页面摘录 —

List of articles
一.前言
ZKFailoverController作为主备namenode的控制器,负责对namenode进行监控和主备切换,目前这个切换是依赖于zookeeper的,当然目前也支持手工切换主备namenode。
二.启动入口
启动入口其实就是一个main函数.也就是说ZKFailoverController就是一个jar程序.
实现类是DFSZKFailoverController
public static void main(String args[])
throws Exception {
StringUtils.startupShutdownMessage(DFSZKFailoverController.class,
args, LOG);
if (DFSUtil.parseHelpArgument(args,
ZKFailoverController.USAGE, System.out, true)) {
System.exit(0);
}
GenericOptionsParser parser = new GenericOptionsParser(
new HdfsConfiguration(), args);
try {
//构建DFSZKFailoverController
DFSZKFailoverController zkfc = DFSZKFailoverController.create( parser.getConfiguration());
// zkfc.run 启动
System.exit(zkfc.run(parser.getRemainingArgs()));
} catch (Throwable t) {
LOG.error("DFSZKFailOverController exiting due to earlier exception "
+ t);
terminate(1, t);
}
}
三. doRun
doRun里面有四个方法会比较重要
3.1.initZK 初始化ZK,构建连接信息
private void initZK() throws HadoopIllegalArgumentException, IOException,
KeeperException {
// 获取zk 集群信息
zkQuorum = conf.get(ZK_QUORUM_KEY);
// zk超时时间
// ha.zookeeper.session-timeout.ms : 10ms
int zkTimeout = conf.getInt(ZK_SESSION_TIMEOUT_KEY,
ZK_SESSION_TIMEOUT_DEFAULT);
// Parse ACLs from configuration.
// zookeeper ACL认证
// ha.zookeeper.acl : world:anyone:rwcda
String zkAclConf = conf.get(ZK_ACL_KEY, ZK_ACL_DEFAULT);
zkAclConf = ZKUtil.resolveConfIndirection(zkAclConf);
List<ACL> zkAcls = ZKUtil.parseACLs(zkAclConf);
if (zkAcls.isEmpty()) {
zkAcls = Ids.CREATOR_ALL_ACL;
}
// 解析授权
// Parse authentication from configuration.
List<ZKAuthInfo> zkAuths = SecurityUtil.getZKAuthInfos(conf, ZK_AUTH_KEY);
// Sanity check configuration.
Preconditions.checkArgument(zkQuorum != null,
"Missing required configuration '%s' for ZooKeeper quorum",
ZK_QUORUM_KEY);
Preconditions.checkArgument(zkTimeout > 0,
"Invalid ZK session timeout %s", zkTimeout);
// 最大重试次数 3
// ha.failover-controller.active-standby-elector.zk.op.retries : 3
int maxRetryNum = conf.getInt(
CommonConfigurationKeys.HA_FC_ELECTOR_ZK_OP_RETRIES_KEY,
CommonConfigurationKeys.HA_FC_ELECTOR_ZK_OP_RETRIES_DEFAULT);
// getParentZnode : /hadoop-ha/ [namenode serviceId]
// 构建ActiveStandbyElector
elector = new ActiveStandbyElector(zkQuorum,
zkTimeout, getParentZnode(), zkAcls, zkAuths,
new ElectorCallbacks(), maxRetryNum);
}
3.2.formatZK(force, interactive);
格式化zk,其实就是构建工作空间.

数据块 —
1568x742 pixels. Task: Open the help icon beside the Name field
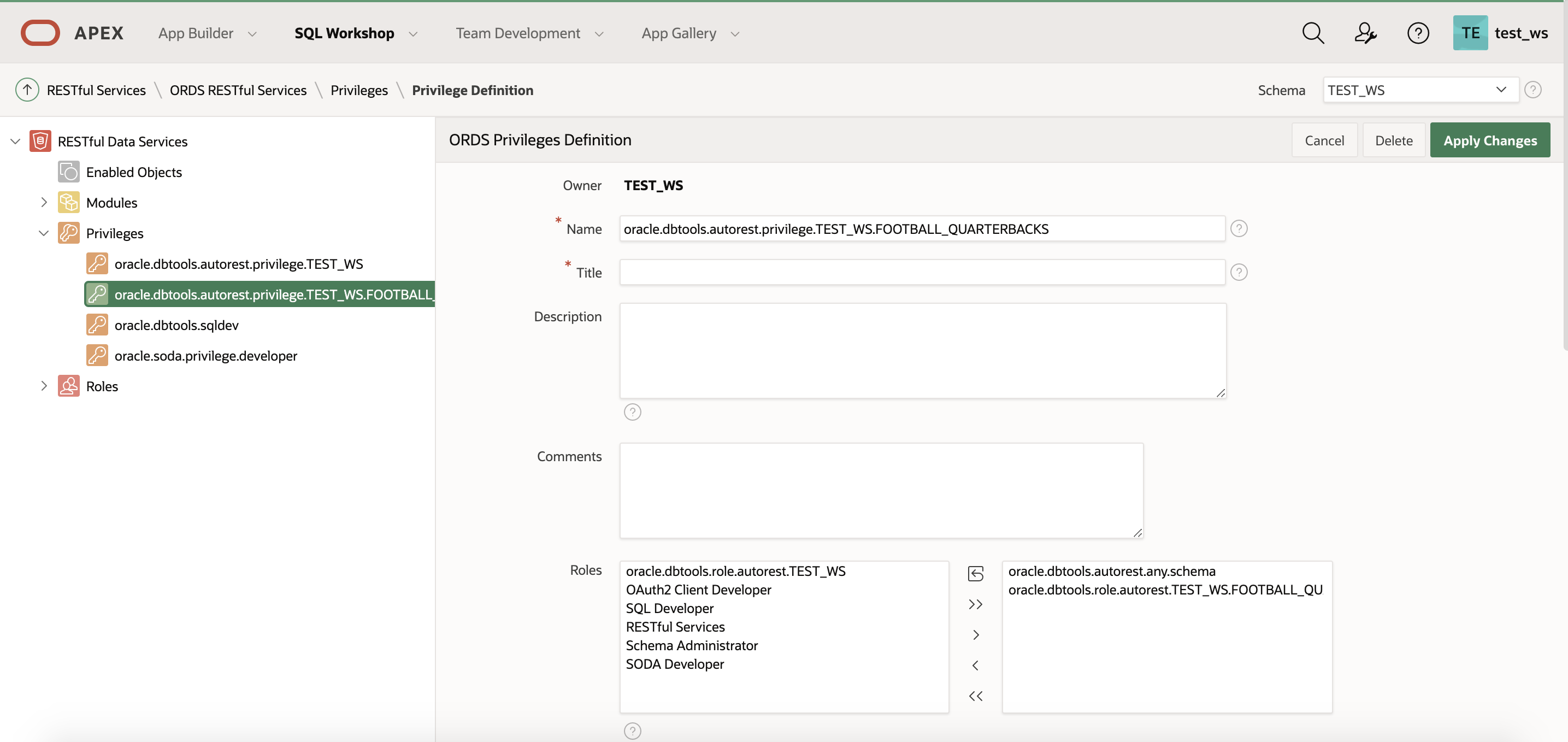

任务要求 1 — 页面摘录的 initZK 代码中构建 ActiveStandbyElector 时传入了若干参数，请按顺序全部列出。
任务要求 2 —
判断下列说法是否符合页面摘录。每条回答"是"或"否"，并原样引用起决定作用的原文。
(a) 除了依赖 zookeeper 切换外，目前也可以手工切换主备 namenode。
(b) ZKFailoverController 的实现类是 ActiveStandbyElector。
(c) 格式化 zk 其实就是构建工作空间。
任务要求 3 — 按页面摘录的说法，doRun 里有几个比较重要的方法？

最终结果 1 —
1. zkQuorum
2. zkTimeout
3. getParentZnode()
4. zkAcls
5. zkAuths
6. new ElectorCallbacks()
7. maxRetryNum

最终结果 2 —
(a) 是。"当然目前也支持手工切换主备namenode"
(b) 否。"实现类是DFSZKFailoverController"
(c) 是。"格式化zk,其实就是构建工作空间."

最终结果 3 — 四个。